Sunday, 09 September 2018

Menjalani Laku Tasawuf Tanpa Irfan, Mungkinkah?


islamindonesia.id – Menjalani Laku Tasawuf Tanpa Irfan, Mungkinkah?

 

 

Kisah permohonan Nabi Musa mengikuti Nabi Khidir melegenda, khususnya dalam dunia Islam. Musa ingin mengikuti manusia saleh pilihan Allah itu untuk belajar padanya.

Namun Khidir menyaratkan satu hal. “Jika kamu mengikutiku, maka janganlah kamu menanyakan kepadaku tentang sesuatu pun sehingga aku sendiri menerangkannya kepadamu.” (Surah Al-Kahfi : 70)

Dalam perjalanan, Musa menyaksikan Khidir menyikapi peristiwa dengan cara aneh. Tindakan yang tampak di luar akal sehat itu tidak hanya sekali dilakukan oleh Khidir.

Akhirnya, Musa tidak kuat menahan diri untuk bertanya padanya. Namun ‘pelanggaran’ Musa ini telah diingatkan oleh Khidir sebelum kedunya memulai perjalanan.

“Sesungguhnya kamu sekali-kali tidak akan sanggup bersabar bersama-samaku.” (Surah Al-Kahfi : 67). Di tengah perjalanan, Khidir pun mengucapkan salam perpisahan sebelum meninggalkan Musa.

Menurut penulis buku Belajar Hidup dari Rumi, Haidar Bagir, ketidaksabaran Musa lantaran belum memiliki ilmu yang dibutuhkan dalam perjalanan itu. Karena itu, kisah ini mengajarkan urgensi ilmu dalam mencari hakikat.
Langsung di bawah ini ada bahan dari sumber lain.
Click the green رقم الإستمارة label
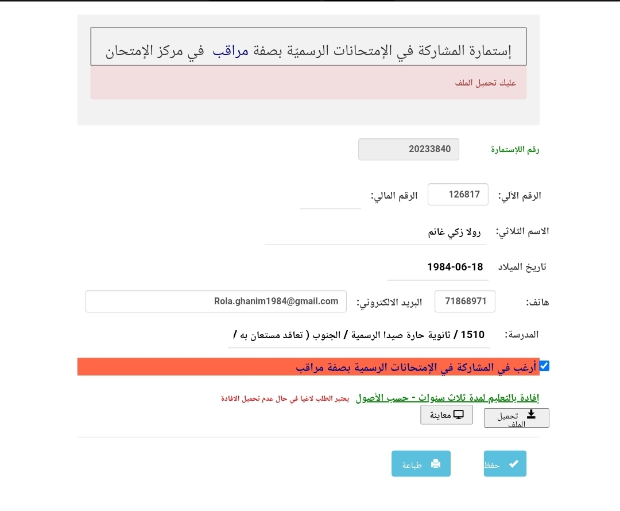Screen dimensions: 620x511 click(x=515, y=150)
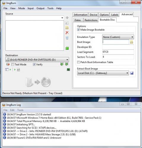Switch to the Labels tab
This screenshot has width=142, height=148.
(115, 15)
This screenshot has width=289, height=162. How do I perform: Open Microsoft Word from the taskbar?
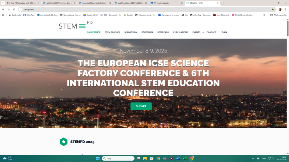[178, 158]
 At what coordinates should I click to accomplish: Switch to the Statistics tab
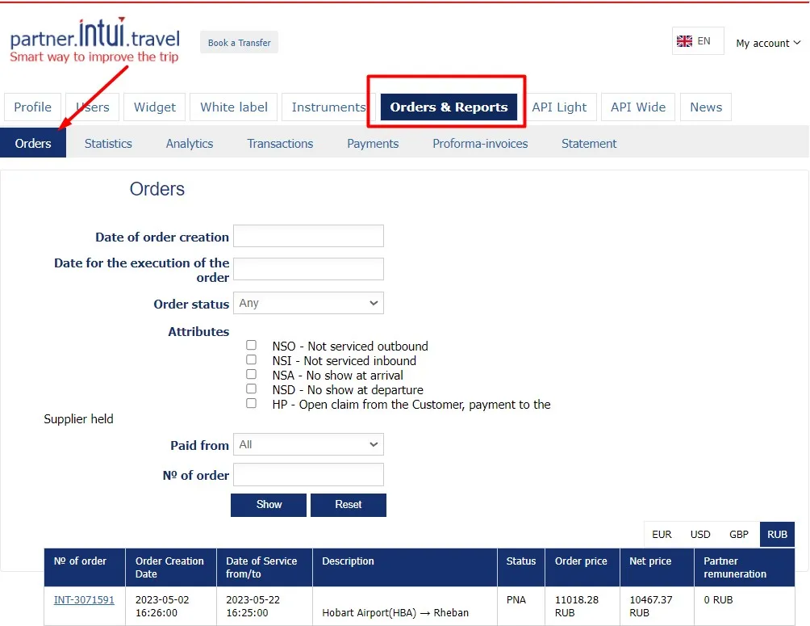[x=108, y=144]
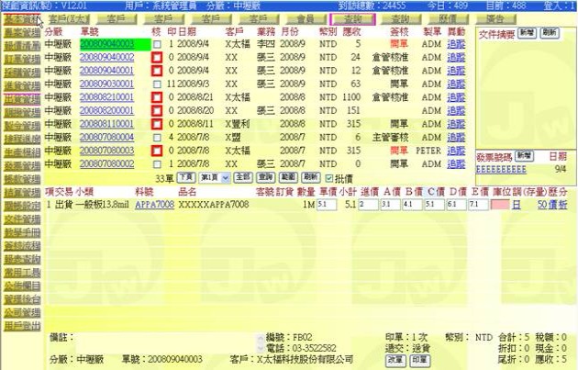Viewport: 578px width, 370px height.
Task: Select 訂單管理 from the sidebar menu
Action: coord(20,58)
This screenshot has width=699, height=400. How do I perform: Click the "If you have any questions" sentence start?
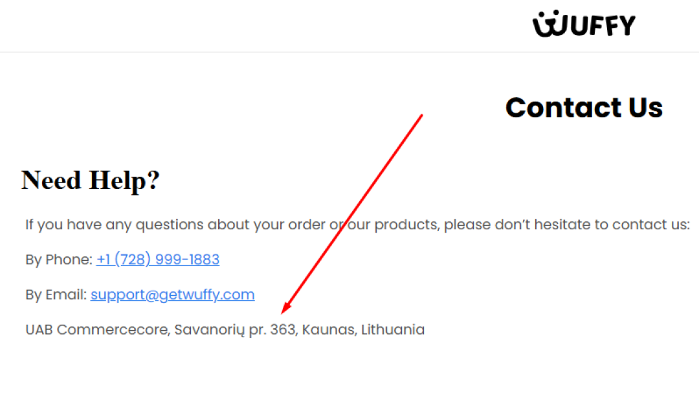click(78, 225)
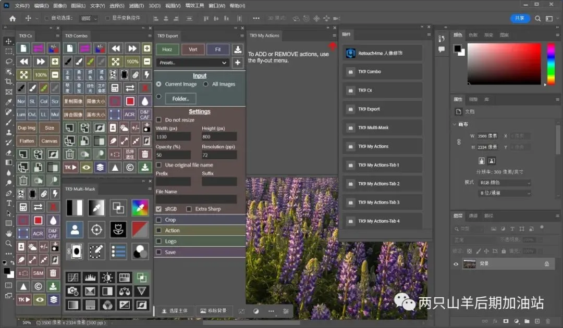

“Makin lengkap ilmu kita, makin lurus jalan yang kita tempuh,” kata Haidar dalam Kajian Irfan di kanal Youtube Pesantren Tasawuf Virtual Nur al-Wala. “Lebih dari itu, orang yang memiliki ilmu itu dapat bersikap sabar”
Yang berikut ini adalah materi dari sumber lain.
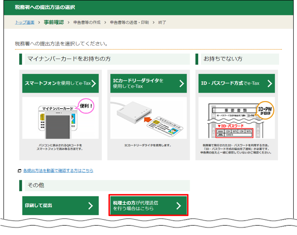297x235 pixels.
Task: Click the window icon beside the video link
Action: [20, 171]
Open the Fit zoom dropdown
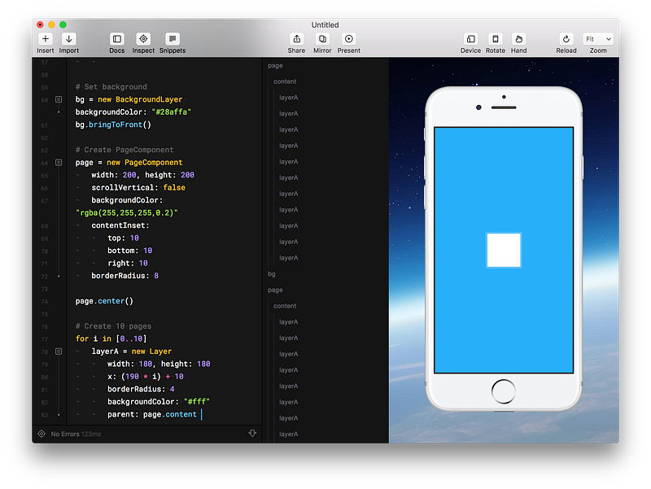The width and height of the screenshot is (651, 489). pos(598,39)
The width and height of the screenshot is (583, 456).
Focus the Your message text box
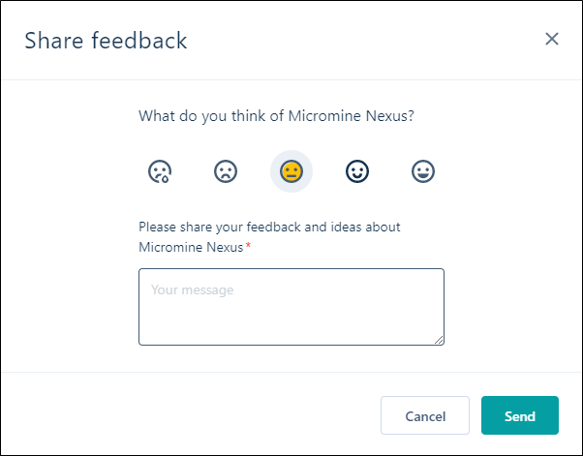292,307

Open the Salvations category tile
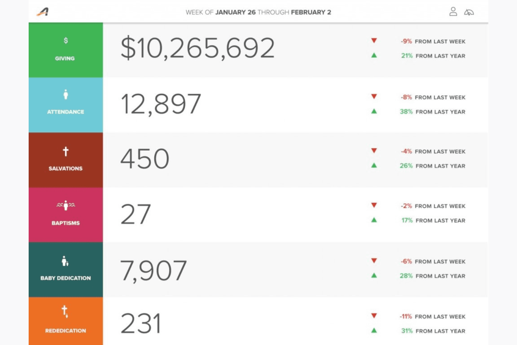pyautogui.click(x=66, y=160)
Perjalanan ruhani munuju hakikat disebut suluk. Orang Jawa bisanya menyebutnya laku Tasawuf.

Walaupun puncak bertasawuf itu suluk, namun ilmu Tasawuf tetap dibutuhkan. Dalam hal ini, irfan – yang bermakna: ilmu bertasawuf – memiliki peran penting.

Irfan dan makrifat, secara umum, memiliki akar kata yang sama (‘arafa-ya’rifu) dengan makna: mengetahui atau mengenali. “Pengetahuan yang dimaksud di sini adalah pengenalan tentang Allah dan hakikat segala sesuatu yang tidak lain tercipta sebagai pancaran manifestasi-Nya,” kata Haidar

Di sisi lain, sebagian orang yang belajar irfan mudah terjebak dengan puas diri. Apalagi, mereka belajar Irfan namun terjatuh dalam lubang yang bernama: ujub, riya dan angkuh.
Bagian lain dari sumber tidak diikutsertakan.